TASK OBJECTIVE: A complete answer lists every line of the entries below where the string "computer" appears.

[Saved entries]
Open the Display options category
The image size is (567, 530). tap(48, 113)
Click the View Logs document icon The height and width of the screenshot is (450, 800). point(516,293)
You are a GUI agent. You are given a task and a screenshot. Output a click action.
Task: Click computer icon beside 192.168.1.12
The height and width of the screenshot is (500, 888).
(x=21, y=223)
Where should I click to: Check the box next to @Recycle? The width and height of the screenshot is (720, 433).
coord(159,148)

...

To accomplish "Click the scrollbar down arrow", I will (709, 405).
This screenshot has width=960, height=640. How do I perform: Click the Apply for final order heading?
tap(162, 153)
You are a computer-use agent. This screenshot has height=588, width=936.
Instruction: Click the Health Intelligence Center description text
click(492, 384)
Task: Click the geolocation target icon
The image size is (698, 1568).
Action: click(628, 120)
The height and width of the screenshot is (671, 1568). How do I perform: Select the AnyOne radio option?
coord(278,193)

EXERCISE ANSWER:
Task: Click computer icon beside 192.168.1.12
You are a computer-use agent. This screenshot has height=588, width=936.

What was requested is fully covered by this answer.